Some time back I acquired a KS24019 shelf which was manufactured to provide 15MHz and 1PPS signals for CDMA mobile telephone systems.
It comprises two boxes:
- The RFTGm-II-Rb which contains a Datum LPRO 10MHz Rubidium Oscillator (10MHz)
- The RFTGm-II-XO which contains a 10MHz OCXO and a GPS receiver
and a 6-way signal splitter which takes its input from whichever of the two boxes is currently providing the 15MHz signal (IOW it has two inputs and six outputs). The 1PPS signal is routed out from the RS-422 9 pin ports on the front.
In normal operation the unit operates using the Rubidium as the active unit and fails over to the GSPDO in case of failure. It is however possible to swap over to the XO as the primary. The GPS is used to discipline *both* the OCXO and the Rubidium Oscillators.
There's plenty of pictures of the exterior of these out on 't web, so I won't bore you with those.
Starting with the RFTGm-II-Rb general interior shot:

Now a close up of near the connector into which the LPRO plugs:

You'll notice the 51R1 resistor to ground, a cap to its left, a 20K resistor to ground, and the 47K5 resistor to +5V to centre the 10MHz signal on about 1.5V.
The 10MHz signal is then fed into pin 9 of the Altera EPM7032LC44-15 IC at the bottom of the pic.
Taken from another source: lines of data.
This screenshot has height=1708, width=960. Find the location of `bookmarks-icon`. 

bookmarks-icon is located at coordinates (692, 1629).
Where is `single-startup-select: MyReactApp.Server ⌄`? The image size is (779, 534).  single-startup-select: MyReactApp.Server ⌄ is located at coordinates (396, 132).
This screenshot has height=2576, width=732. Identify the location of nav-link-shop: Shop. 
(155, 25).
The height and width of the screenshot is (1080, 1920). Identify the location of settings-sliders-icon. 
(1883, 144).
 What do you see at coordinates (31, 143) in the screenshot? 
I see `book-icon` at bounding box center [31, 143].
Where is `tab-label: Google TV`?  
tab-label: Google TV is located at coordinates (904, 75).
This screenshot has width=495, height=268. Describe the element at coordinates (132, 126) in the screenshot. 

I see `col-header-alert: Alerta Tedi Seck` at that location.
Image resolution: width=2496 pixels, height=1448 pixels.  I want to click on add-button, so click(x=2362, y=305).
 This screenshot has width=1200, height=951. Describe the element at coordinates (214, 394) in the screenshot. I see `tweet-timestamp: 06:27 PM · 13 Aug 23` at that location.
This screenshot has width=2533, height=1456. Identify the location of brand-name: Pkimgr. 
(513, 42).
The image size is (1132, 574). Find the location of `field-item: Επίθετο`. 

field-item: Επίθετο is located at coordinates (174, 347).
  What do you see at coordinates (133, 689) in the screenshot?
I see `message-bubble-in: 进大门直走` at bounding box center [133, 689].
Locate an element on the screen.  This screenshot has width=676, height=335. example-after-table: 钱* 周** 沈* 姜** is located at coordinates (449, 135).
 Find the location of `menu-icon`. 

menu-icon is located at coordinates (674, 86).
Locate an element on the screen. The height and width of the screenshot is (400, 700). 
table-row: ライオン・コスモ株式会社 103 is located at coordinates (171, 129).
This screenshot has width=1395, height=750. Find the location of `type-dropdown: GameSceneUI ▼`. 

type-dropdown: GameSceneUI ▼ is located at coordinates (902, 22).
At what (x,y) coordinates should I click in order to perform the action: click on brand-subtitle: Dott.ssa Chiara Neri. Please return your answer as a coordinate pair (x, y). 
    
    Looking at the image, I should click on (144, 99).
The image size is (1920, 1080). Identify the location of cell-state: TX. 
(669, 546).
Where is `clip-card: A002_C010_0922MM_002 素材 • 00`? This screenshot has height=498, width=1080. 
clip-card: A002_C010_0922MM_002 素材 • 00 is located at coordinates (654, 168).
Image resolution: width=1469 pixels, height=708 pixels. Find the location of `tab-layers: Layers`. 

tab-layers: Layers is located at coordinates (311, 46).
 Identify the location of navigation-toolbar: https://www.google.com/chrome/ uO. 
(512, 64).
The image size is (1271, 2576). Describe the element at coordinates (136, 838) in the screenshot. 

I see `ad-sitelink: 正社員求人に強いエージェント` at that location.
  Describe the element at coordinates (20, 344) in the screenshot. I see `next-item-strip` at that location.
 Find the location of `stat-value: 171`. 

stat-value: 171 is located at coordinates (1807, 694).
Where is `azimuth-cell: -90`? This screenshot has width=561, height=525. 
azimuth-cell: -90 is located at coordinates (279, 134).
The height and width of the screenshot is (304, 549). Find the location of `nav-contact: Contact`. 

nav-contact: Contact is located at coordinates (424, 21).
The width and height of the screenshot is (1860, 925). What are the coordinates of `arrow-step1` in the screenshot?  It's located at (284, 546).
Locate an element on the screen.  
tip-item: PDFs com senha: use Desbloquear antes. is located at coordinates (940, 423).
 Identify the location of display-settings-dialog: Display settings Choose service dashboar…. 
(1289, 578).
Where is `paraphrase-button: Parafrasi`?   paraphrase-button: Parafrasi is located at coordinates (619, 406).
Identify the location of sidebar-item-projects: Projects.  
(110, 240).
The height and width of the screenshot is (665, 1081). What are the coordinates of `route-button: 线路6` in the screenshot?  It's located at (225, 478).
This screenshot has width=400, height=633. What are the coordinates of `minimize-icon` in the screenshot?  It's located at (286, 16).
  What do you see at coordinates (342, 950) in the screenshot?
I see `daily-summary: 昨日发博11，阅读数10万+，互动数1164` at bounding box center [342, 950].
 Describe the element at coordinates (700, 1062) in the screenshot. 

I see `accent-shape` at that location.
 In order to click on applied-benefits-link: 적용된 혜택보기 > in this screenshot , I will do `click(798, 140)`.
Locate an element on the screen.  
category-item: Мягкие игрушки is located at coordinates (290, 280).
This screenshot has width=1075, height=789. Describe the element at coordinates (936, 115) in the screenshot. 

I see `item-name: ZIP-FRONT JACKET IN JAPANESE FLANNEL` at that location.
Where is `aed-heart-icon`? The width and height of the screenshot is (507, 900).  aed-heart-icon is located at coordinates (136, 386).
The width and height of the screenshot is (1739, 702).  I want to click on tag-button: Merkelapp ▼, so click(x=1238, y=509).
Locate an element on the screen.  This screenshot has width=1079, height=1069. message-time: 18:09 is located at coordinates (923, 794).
On the other side of the IC the 15MHz signal comes out from pin 37 via jumper (E1), L100, and fixed cap (C101) and trimmer cap C102 in parallel to the input of a 15MHz bandpass filter in the centre of the picture.
The output from the bandpass is then fed through a couple of amplification stages, and finally through a Mini-Circuits PLP-18-11 lowpass filter (silver part just behind the SMA socket at the RHS of the first picture).
So the plan is to remove the 15MHz bandpass filter

then to take off 10MHz from the right end of the 51R1 resistor shown in the second picture
using a 470pF radial ceramic capacitor, via a short run of coax to a 20dB Pi attenuator1 made up of two 60R4 and one 249R surface mount two 1K21 and one 4K99 0805 resistors (input and output impedance 1K0 approximately) mounted on perf board to a daughter-board
2 where the bandpass used to be with the output feeding in to the first amplifier (U100) via C103.
I'll make another post with a look inside the RFTGm-II-XO.
Footnote:
1. The signal at the output of the LPRO is .55V
rms. So as to avoid clipping and other distortion, the signal level at the input to U100 should not exceed about 55mV
rms (150mV
pp). Prior to modification this is well over-driven with a signal of about 1V
pp.
2. More details in a later post - the OCXO variant has 5V CMOS signal - need to cope with either type.